Pharmacodynamic Biomarkers to Support Biosimilar Development: PCSK9 Inhibitors

Phase 1

Completed

• Conditions: Healthy Subjects; Pharmacokinetics; Pharmacodynamics
• Interventions: Biological: Evolocumab; Biological: Alirocumab; Biological: Placebo

• Registration Number: NCT04189484
• Lead Sponsor: Food and Drug Administration (FDA)

Brief Summary

This study is designed to assess pharmacokinetics and pharmacodynamics of evolocumab and alirocumab across an appropriate dose range to inform clinical trial operating characteristics for future clinical pharmacology pharmacodynamics similarity studies.

This is a randomized, placebo-controlled, single-dose, parallel arm study in 72 healthy subjects assigned to one of four dose groups (low, intermediate low, intermediate high, and high) of each drug (evolocumab and alirocumab ) or placebo.

Detailed Description

This study is designed to assess pharmacokinetics and pharmacodynamics of evolocumab and alirocumab, two monoclonal antibodies that inhibit proprotein convertase subtilisin/kexin type 9 (PCSK9), across an appropriate dose range to inform clinical trial operating characteristics for future clinical pharmacology pharmacodynamics similarity studies.

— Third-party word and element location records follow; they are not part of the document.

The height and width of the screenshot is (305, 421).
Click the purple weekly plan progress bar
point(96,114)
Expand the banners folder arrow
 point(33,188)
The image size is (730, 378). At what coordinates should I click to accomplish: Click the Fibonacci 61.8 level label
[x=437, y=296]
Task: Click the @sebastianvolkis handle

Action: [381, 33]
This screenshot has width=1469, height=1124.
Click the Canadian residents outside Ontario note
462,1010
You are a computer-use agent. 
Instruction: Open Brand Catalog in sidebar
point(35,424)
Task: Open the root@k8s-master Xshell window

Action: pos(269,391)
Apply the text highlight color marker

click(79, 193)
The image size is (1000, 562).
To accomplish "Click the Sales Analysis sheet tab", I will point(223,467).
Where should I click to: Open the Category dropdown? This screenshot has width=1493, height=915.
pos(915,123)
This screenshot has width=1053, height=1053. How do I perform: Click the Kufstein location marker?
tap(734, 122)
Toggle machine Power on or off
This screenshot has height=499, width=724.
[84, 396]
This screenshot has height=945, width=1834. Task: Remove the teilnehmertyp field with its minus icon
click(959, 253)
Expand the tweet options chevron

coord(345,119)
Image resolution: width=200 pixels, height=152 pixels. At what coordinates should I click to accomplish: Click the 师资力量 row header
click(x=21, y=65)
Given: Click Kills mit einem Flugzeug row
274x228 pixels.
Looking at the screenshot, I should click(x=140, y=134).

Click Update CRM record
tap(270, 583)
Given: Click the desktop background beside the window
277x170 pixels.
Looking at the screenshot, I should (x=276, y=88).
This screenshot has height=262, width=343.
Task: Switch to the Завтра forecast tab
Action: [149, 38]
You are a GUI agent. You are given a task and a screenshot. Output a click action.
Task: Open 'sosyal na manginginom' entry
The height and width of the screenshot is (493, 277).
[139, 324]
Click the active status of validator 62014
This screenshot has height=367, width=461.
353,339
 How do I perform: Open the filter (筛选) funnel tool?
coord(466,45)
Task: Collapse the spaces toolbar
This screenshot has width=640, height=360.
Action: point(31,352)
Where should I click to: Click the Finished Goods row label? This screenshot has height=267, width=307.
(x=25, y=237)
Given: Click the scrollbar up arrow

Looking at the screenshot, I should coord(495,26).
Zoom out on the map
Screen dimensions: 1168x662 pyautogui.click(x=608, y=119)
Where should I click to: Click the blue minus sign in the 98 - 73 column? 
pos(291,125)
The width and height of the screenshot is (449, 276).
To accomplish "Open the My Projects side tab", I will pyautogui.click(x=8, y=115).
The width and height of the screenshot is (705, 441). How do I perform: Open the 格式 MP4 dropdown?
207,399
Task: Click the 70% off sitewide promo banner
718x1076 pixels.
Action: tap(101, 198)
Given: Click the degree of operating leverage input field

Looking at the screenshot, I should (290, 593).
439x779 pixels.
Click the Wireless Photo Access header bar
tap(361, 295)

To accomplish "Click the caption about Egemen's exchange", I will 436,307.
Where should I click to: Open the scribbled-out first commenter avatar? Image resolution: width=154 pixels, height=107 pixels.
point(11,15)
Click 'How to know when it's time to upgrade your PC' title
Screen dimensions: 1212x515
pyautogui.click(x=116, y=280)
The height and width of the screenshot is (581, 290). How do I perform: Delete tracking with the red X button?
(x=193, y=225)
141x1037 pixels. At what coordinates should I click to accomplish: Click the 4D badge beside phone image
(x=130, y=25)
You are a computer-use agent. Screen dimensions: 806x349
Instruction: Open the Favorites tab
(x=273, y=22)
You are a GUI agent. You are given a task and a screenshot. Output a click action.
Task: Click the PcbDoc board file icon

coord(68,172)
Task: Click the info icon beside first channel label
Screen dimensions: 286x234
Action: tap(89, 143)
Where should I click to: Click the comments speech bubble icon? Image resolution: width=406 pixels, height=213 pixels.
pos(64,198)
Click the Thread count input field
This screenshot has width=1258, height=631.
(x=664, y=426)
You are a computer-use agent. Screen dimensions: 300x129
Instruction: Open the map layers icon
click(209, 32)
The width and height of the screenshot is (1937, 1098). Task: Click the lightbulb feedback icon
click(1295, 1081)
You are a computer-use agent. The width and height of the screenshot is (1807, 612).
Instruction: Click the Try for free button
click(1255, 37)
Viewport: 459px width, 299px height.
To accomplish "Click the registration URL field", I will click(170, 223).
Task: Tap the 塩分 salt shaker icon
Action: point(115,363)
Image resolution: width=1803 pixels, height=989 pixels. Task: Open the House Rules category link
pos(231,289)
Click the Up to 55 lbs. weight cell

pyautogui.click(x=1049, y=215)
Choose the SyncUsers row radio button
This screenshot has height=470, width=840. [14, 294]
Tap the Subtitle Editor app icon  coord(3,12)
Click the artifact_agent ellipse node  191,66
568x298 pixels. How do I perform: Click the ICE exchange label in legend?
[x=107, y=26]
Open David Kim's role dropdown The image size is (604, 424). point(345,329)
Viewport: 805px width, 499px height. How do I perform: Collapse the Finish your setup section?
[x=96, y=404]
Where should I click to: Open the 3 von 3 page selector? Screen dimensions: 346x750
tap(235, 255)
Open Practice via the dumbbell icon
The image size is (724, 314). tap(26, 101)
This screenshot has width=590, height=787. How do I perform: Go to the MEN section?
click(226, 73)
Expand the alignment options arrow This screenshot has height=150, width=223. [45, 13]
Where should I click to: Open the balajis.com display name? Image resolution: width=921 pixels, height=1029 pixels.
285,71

This is a randomized, placebo-controlled, single-dose, parallel arm study in 72 healthy subjects assigned to one of four dose groups (low, intermediate low, intermediate high, and high) of each drug (evolocumab or alirocumab) or placebo. Evolocumab doses are 21, 35, 70, and 140 mg. Reslizumab doses are 15, 25, 50, and 100 mg . Each arm will include 8 subjects (4 male and 4 female).

Subjects will be admitted for treatment on day -1 and receive a single dose of study drug or placebo on day 1. Depending on the treatment arm, subjects will remain in confinement for one week and continue follow-up through day 42, 56, or 84.

Blood samples (approximately 5 mL per sample) will be collected for determination of plasma concentrations for study drug. Additional blood samples will be collected for lipid analysis and determination of low-density lipoprotein cholesterol (LDL-C) and apolipoprotein B (apoB) (5 mL per sample; pharmacodynamic measure) and exploratory proteomics analyses (5 mL per sample).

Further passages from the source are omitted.